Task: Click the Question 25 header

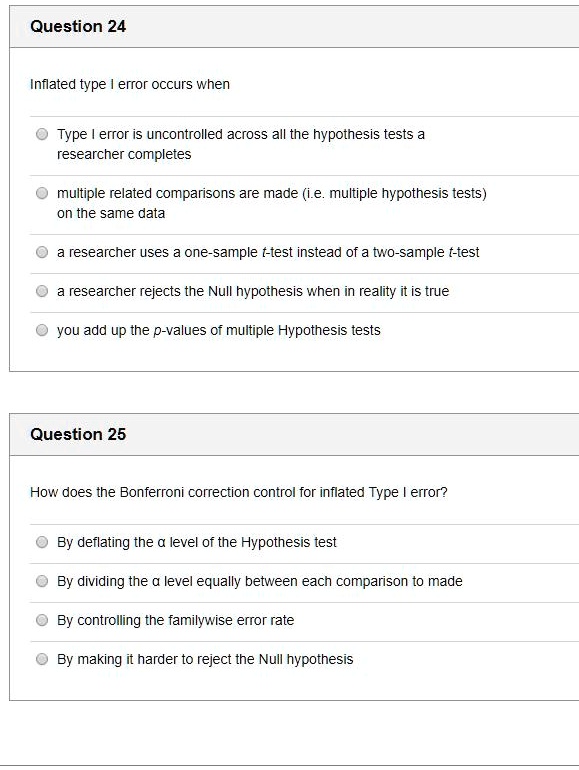Action: coord(78,434)
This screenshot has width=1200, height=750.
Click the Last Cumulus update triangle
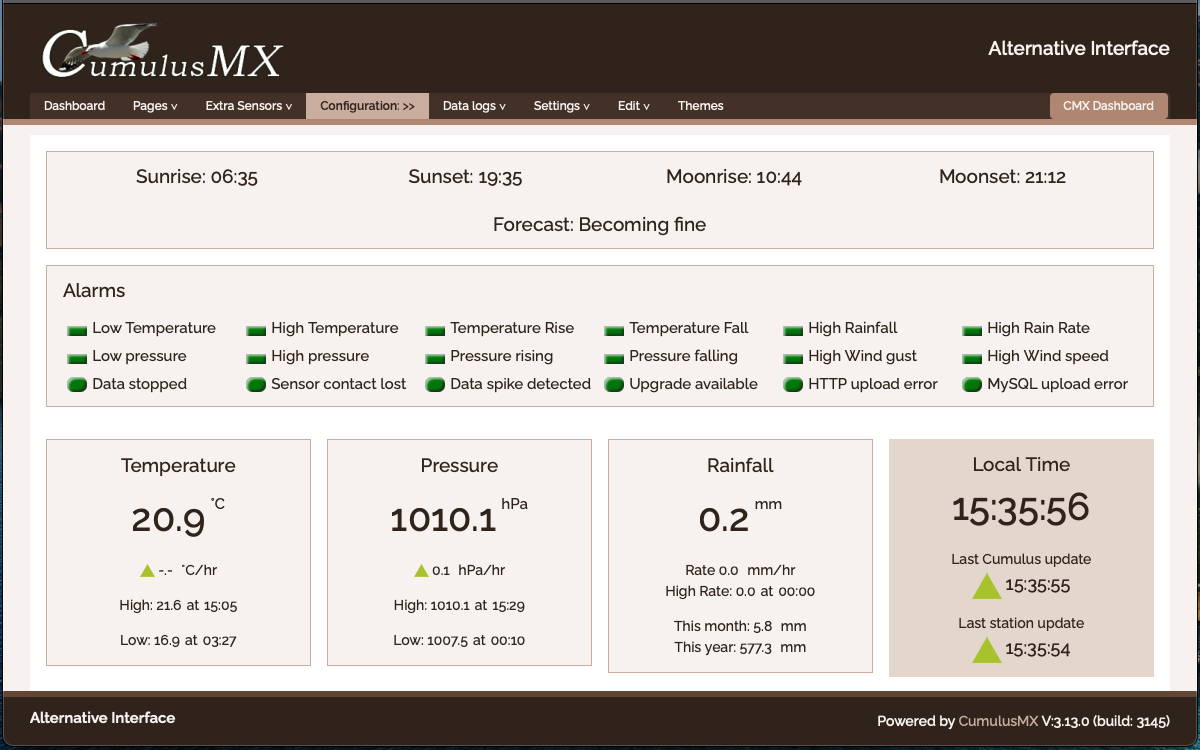tap(987, 586)
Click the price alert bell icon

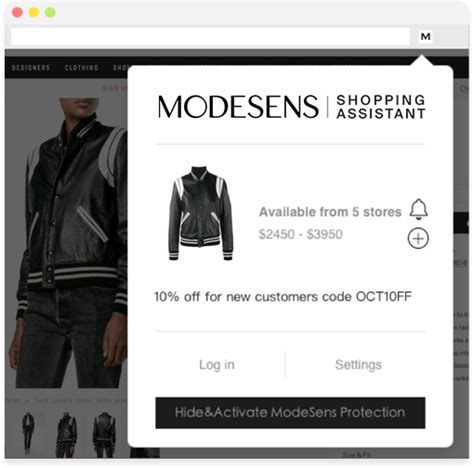pyautogui.click(x=418, y=210)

Description of the task ::
Retype everything in the listing above, from the line containing "This screenshot has width=1200, height=750." down to the end, and leave the pictures out.

Solution to the problem ::
This screenshot has width=1200, height=750.
Click the Last Cumulus update triangle
tap(987, 586)
Click the price alert bell icon

pyautogui.click(x=418, y=210)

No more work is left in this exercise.